L’Operahuset, penultimo capitolo, opera del 2007 dello studio Snøhetta,«simbiosi futurista di arte e vita», diventa per Margreth Olin la lastra di vetro, il dentro-fuori tramite cui osservare «la gente, i loro visi, i loro corpi e le loro relazioni con l’edificio».
A segnare la tappa conclusiva dell’”itinerario” wendersiano è il Beaubourg, «macchina della cultura moderna» realizzata da Renzo Piano e Richard Rogers nel 1977, che rappresenta per Karim Aïnouz«un luogo che ci porta costantemente avanti, sia nello spazio che nel tempo», pulsante crocevia di flussi di visitatori trepidanti.

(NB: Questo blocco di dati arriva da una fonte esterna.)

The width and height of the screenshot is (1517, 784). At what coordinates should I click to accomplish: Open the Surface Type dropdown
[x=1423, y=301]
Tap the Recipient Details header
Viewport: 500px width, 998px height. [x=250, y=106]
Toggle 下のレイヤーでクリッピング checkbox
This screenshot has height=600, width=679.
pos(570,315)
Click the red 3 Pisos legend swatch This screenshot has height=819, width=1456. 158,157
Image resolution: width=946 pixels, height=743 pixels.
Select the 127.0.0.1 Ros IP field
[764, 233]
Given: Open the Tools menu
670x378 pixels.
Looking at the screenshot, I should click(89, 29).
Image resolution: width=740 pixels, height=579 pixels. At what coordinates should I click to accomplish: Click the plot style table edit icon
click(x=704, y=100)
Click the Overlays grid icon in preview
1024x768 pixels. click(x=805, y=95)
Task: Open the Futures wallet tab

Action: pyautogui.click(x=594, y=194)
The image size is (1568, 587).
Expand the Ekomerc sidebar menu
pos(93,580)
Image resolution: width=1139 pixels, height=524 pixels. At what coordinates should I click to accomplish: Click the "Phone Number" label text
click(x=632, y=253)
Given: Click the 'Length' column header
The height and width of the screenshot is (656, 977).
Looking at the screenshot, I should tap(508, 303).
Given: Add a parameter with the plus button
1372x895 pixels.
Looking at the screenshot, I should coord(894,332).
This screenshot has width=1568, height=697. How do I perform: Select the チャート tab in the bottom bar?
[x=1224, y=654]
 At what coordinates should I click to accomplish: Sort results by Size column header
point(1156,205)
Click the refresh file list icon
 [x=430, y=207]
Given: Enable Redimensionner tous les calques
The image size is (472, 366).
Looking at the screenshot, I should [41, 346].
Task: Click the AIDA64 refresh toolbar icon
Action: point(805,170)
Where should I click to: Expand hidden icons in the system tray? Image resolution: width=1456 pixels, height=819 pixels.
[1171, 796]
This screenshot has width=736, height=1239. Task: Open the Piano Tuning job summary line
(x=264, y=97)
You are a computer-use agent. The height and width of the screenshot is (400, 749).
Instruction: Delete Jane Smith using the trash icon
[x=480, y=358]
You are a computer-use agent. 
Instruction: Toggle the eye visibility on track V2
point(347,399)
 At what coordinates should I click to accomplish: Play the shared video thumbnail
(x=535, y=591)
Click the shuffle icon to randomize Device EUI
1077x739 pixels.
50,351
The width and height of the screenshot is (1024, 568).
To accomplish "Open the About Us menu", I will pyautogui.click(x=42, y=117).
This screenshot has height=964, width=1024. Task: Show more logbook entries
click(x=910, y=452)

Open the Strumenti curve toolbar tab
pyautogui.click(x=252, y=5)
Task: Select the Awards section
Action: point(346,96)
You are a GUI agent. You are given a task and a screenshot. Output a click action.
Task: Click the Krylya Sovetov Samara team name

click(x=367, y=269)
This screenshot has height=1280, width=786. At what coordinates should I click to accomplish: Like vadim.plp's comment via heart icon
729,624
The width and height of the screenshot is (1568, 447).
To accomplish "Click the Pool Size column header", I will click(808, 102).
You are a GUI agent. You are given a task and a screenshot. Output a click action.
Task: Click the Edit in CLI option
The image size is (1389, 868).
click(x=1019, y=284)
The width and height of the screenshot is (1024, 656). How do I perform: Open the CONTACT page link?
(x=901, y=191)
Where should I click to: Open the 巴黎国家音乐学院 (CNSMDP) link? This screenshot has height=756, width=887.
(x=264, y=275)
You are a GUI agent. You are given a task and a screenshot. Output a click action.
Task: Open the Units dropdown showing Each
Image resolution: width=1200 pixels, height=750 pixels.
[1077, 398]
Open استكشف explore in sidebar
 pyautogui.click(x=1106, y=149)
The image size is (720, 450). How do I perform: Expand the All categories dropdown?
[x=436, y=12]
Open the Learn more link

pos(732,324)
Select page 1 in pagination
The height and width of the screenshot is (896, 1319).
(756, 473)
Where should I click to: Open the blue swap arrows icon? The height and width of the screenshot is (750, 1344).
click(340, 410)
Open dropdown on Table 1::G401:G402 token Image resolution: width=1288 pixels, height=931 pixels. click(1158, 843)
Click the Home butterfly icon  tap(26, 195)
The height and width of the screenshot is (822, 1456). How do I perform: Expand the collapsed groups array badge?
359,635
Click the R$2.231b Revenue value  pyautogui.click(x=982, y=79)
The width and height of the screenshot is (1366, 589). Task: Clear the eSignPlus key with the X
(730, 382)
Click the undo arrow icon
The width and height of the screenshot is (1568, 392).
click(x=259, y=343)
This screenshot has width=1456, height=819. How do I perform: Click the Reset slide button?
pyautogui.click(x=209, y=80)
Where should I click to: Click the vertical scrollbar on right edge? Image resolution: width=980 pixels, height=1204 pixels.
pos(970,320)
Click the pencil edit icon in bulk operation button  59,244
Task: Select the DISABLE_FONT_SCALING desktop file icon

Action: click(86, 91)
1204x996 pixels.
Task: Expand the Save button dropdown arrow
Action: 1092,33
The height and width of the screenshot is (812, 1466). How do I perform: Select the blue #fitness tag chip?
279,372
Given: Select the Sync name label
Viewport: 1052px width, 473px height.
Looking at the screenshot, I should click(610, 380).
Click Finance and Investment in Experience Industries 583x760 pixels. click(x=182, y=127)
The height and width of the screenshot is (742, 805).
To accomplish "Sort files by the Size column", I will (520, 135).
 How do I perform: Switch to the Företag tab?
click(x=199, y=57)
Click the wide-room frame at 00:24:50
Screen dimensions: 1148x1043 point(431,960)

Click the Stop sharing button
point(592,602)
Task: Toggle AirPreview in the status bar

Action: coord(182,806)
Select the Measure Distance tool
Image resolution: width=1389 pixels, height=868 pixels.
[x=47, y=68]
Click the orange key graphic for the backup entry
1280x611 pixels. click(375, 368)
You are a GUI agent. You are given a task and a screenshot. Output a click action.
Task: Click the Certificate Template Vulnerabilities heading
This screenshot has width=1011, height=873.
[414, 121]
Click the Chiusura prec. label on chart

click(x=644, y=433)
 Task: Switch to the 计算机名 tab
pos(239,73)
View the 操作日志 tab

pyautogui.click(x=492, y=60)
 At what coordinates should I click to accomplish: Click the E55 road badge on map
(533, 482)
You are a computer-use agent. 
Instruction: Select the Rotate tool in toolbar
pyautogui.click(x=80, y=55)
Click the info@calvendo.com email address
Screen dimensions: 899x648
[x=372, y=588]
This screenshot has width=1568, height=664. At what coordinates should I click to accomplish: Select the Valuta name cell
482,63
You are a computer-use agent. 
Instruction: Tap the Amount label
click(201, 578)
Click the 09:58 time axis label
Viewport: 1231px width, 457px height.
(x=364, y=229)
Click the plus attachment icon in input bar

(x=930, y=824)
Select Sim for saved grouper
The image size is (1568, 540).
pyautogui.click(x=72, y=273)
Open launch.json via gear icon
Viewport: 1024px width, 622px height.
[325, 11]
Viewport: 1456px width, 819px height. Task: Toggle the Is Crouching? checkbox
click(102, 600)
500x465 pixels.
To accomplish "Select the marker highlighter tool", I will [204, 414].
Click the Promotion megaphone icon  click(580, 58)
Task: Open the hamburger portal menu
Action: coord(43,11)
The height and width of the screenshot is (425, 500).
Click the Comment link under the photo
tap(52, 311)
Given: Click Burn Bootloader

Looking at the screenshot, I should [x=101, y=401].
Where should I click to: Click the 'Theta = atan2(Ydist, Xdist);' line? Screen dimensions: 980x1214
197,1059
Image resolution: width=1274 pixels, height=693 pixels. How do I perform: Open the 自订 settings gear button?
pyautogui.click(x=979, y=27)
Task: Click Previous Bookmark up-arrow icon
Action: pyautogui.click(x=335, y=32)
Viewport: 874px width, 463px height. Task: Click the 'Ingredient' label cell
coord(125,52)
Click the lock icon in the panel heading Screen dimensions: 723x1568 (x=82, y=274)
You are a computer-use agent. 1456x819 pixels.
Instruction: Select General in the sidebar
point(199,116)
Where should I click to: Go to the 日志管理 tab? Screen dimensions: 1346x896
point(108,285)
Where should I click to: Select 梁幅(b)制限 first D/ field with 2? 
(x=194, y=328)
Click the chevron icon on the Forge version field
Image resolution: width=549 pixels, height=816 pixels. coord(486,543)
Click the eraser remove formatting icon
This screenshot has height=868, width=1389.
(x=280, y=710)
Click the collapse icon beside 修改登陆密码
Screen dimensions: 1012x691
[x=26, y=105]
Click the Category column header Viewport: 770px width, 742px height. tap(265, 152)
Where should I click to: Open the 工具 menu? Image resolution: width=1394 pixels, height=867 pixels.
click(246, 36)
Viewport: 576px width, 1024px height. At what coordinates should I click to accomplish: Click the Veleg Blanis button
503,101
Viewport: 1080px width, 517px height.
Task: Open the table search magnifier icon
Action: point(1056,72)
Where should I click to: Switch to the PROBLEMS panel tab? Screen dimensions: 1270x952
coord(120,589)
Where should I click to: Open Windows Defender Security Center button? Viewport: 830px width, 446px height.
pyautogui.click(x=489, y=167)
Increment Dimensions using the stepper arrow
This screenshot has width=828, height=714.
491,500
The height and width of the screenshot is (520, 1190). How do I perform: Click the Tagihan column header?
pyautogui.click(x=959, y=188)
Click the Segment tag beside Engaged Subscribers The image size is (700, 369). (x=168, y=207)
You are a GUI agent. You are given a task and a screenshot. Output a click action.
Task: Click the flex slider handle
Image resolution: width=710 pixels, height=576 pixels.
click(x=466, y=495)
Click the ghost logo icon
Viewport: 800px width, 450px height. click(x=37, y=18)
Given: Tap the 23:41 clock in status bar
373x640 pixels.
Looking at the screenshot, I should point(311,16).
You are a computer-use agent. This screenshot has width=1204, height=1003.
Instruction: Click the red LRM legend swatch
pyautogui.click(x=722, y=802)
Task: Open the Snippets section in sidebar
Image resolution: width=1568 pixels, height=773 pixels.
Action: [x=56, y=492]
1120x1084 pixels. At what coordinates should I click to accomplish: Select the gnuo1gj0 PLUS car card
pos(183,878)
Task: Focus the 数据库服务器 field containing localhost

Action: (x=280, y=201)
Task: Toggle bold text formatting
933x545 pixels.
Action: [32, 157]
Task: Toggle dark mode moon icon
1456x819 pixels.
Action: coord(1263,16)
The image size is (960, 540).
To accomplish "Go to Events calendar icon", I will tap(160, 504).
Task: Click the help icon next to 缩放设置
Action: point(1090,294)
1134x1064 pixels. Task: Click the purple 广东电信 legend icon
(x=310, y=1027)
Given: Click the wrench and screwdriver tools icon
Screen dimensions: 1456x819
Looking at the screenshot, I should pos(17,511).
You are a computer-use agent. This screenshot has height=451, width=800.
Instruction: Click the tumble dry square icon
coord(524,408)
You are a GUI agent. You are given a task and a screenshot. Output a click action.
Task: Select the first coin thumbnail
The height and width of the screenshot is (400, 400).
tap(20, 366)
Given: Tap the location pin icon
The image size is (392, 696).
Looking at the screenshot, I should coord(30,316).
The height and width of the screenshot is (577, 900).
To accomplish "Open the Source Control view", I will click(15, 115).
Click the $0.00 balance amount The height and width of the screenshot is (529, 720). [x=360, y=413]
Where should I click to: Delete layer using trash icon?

Un “viaggio per edifici”, dunque, quello pensato dall’ideatore de Il cielo sopra Berlino, costruzioni “vissute” rappresentative del mondo-della-vita, «sintesi di una giustapposizione di spazi normalmente incompatibili in un luogo reale», che diventano oggetto di osservazione e di riflessione di uno spettatore flâneur, protagonista di quell’architettura dell’ascolto auspicata da Paolo Portoghesi in cui«ogni cosa sia insieme interrogazione, possibilità di avvicinamento ad altre cose, possibilità di metamorfosi».